***** Data provided *****
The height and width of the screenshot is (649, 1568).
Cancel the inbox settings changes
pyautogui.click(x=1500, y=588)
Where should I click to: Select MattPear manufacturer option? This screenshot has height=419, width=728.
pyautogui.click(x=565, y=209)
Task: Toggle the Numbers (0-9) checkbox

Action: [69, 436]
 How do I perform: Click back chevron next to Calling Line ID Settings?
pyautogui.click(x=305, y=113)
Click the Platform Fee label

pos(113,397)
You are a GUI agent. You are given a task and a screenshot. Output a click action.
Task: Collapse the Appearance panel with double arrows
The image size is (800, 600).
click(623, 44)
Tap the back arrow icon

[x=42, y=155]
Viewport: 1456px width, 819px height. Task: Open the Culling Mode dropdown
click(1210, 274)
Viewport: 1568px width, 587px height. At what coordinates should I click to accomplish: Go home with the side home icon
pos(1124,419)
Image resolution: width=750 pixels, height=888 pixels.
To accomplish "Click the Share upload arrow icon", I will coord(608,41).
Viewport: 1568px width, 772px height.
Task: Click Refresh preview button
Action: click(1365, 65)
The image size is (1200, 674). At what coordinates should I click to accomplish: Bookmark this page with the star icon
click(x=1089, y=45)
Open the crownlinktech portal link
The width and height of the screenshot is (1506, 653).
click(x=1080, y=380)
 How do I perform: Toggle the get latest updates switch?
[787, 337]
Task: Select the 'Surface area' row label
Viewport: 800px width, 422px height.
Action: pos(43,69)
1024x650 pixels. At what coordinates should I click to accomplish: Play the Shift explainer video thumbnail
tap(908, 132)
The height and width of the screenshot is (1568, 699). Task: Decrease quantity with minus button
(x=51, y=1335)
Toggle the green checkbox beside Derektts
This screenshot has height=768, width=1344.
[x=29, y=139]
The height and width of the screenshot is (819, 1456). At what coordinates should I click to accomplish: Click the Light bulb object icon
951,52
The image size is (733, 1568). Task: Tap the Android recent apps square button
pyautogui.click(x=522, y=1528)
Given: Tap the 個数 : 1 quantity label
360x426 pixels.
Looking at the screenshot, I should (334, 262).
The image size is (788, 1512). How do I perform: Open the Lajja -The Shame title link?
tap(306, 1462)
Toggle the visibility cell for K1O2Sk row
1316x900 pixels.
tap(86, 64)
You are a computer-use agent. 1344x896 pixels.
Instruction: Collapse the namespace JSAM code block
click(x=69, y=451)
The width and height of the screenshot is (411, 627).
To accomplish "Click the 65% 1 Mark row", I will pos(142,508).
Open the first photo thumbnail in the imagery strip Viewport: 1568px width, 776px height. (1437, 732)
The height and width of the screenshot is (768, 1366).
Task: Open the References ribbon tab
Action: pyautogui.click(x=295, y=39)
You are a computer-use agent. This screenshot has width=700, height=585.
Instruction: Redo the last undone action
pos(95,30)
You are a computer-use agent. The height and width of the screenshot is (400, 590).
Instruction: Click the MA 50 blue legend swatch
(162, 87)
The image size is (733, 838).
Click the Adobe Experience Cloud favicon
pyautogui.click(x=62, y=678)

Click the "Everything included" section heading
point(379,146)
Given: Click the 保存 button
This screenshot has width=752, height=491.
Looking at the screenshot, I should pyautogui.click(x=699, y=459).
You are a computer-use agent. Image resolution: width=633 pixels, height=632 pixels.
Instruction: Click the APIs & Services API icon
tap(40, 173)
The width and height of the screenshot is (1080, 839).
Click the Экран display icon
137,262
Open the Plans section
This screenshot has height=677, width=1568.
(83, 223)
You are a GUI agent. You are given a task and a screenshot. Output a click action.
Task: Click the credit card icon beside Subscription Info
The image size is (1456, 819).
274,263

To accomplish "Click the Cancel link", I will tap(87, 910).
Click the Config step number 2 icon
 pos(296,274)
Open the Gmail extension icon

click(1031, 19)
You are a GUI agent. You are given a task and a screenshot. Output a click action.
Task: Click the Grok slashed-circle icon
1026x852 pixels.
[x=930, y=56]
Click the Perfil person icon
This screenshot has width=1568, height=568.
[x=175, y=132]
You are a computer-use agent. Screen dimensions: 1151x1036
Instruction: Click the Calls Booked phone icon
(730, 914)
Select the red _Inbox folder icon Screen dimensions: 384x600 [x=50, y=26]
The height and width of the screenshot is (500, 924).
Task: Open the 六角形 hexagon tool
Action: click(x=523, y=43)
*****
Stated goal: Show every line of the records above that contains the string "button".

Result for this task:
Task: Click Refresh preview button
The height and width of the screenshot is (1568, 699). Task: Decrease quantity with minus button
The image size is (733, 1568). Task: Tap the Android recent apps square button
Given: Click the 保存 button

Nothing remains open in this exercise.